It’s a busy visual fare that might help to assuage a more melody-loving ear. But conductor Andrea Molino matches Kentridge’s gestures head on with Berg’s angular, atonal musical landscape as he sculpts an ever-present tension over the rises, falls and tumbles in the score. Between such strong, weighty components of visuals and music, the demands on the singers is enormous. It struck me whether singing in English rather than German was considered - surtitles would be one less area of the stage to look at, giving greater connection to the cast.

The first scene opens with gusto. Catching the eye and slicing the air in remarkable outbursts of superciliousness as the Captain, tenor John Longmuir took the role by the horns, gave it an electrifying shake and showcased the formidable vocal dexterity he possesses. 

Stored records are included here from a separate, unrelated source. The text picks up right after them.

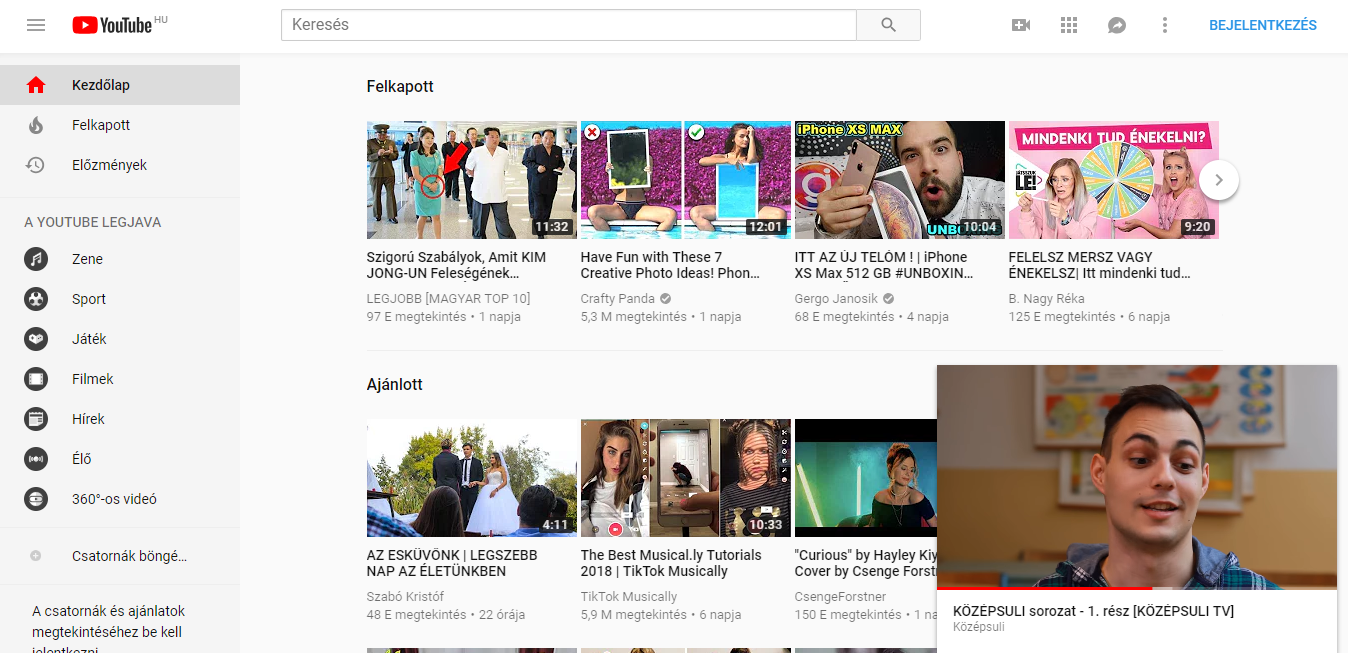Open the video upload camera icon
Screen dimensions: 1348x653
(x=1021, y=25)
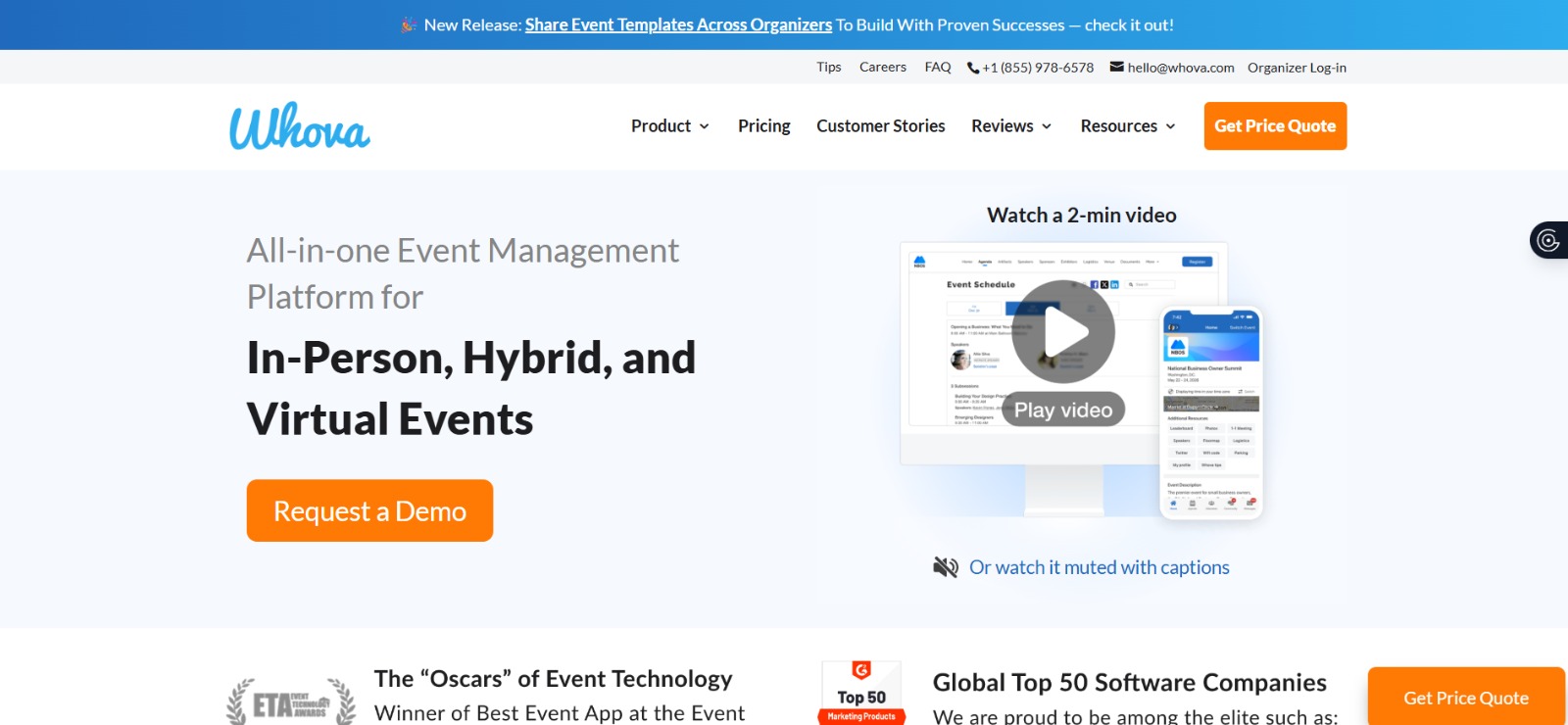The height and width of the screenshot is (725, 1568).
Task: Click the Request a Demo button
Action: pyautogui.click(x=369, y=510)
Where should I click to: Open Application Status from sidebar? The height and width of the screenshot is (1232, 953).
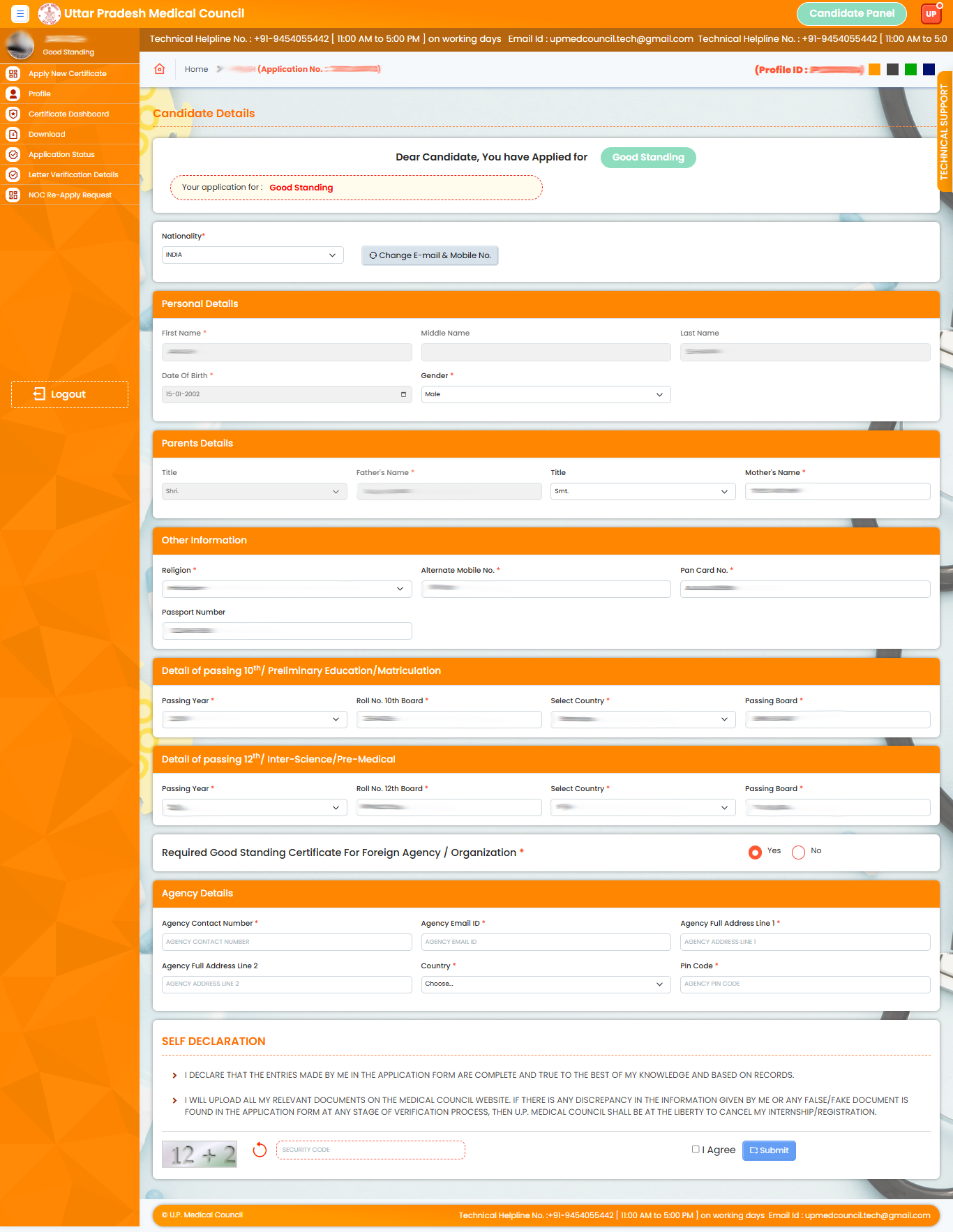61,154

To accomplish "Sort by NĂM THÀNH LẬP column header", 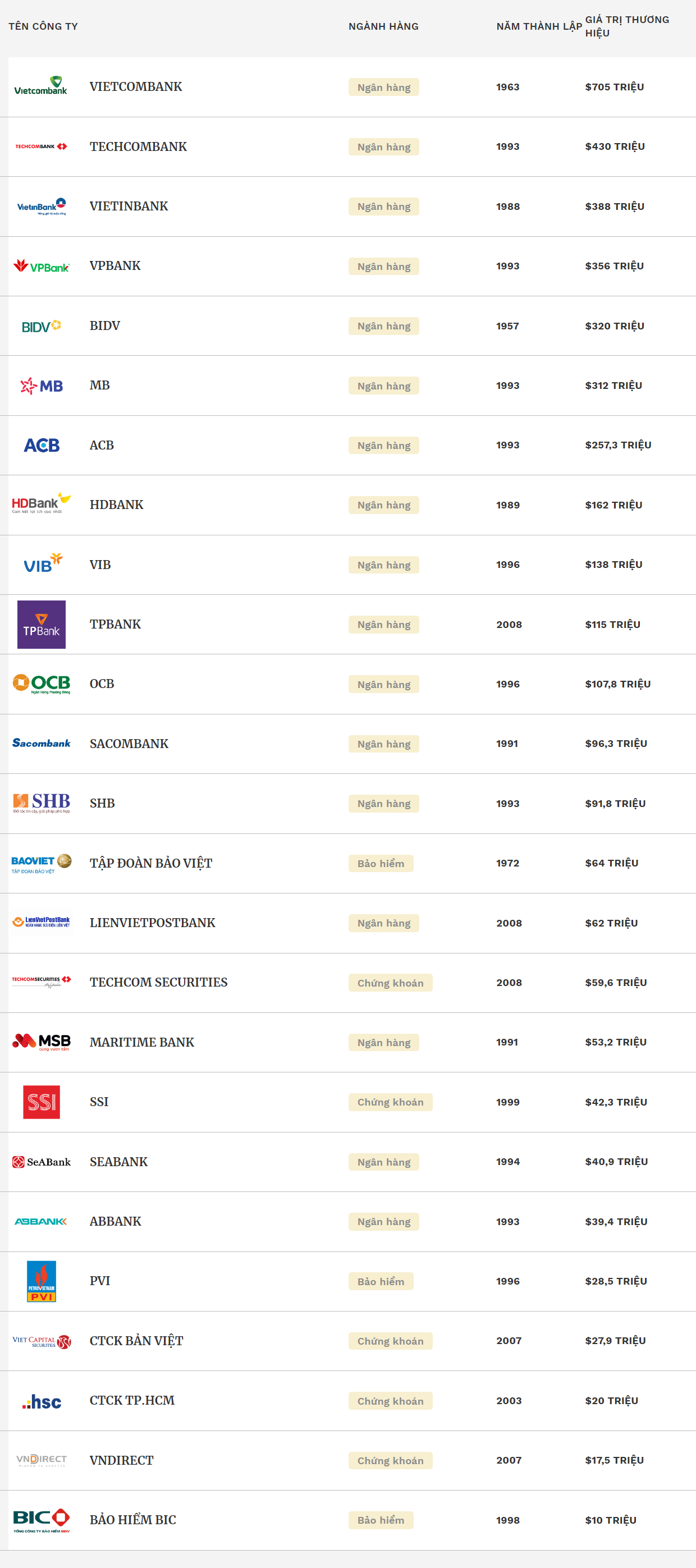I will pyautogui.click(x=539, y=26).
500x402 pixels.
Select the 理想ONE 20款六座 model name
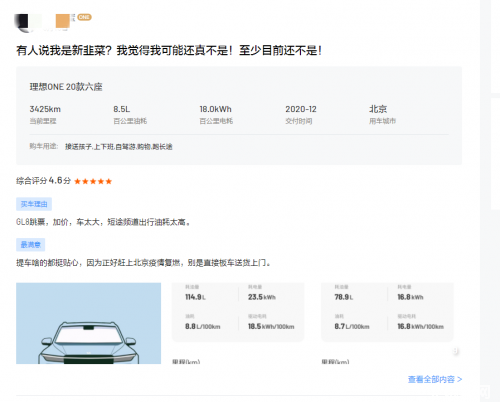(66, 87)
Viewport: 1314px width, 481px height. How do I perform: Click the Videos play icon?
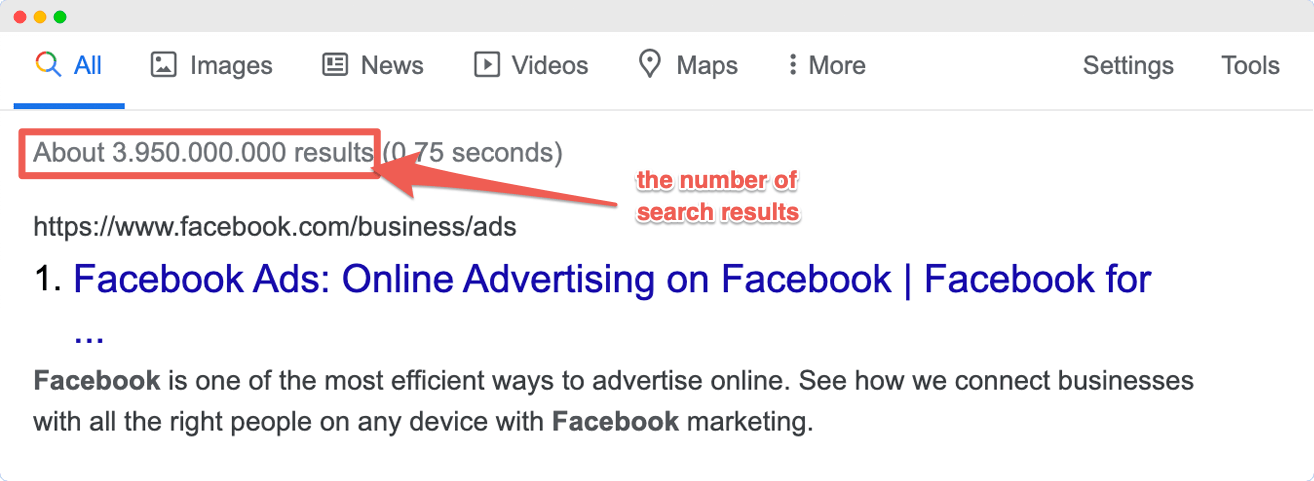click(x=486, y=65)
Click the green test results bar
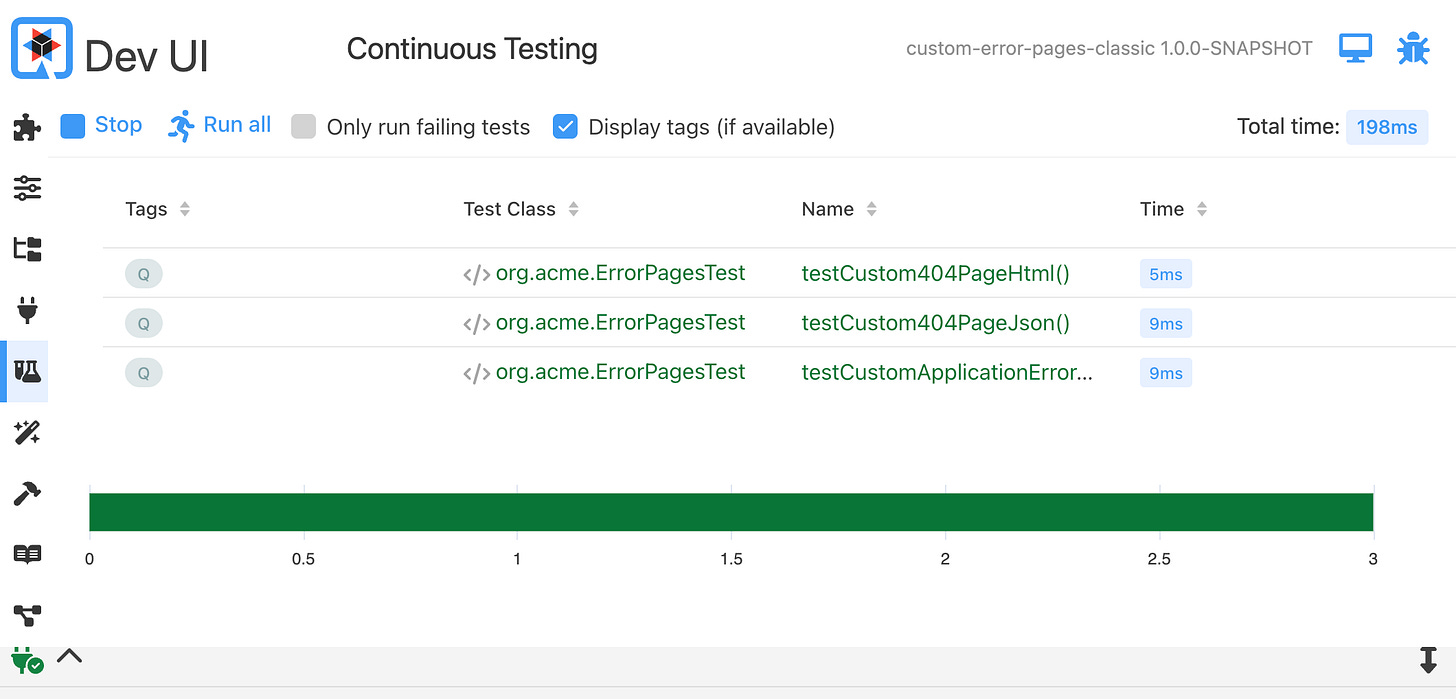The height and width of the screenshot is (699, 1456). coord(731,512)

John Daszak as The Drum-Major and Lorina Gore as Marie
After pairing in Opera Australia’s 2018 Green Room Award-winning production of King Roger - a similarly psychologically focused drama from composer Karol Szymanowski - baritone Michael Honeyman and soprano Lorina Gore brought conviction as Wozzeck and Marie. Stooped under a cloud of humiliation, Honeyman built his performance impeccably as the voice increasingly burned with half-declaimed text that was delivered in deeply furrowed lines. Gore effortlessly sailed to glassy penetrating highs as a pitiable, battling Marie. 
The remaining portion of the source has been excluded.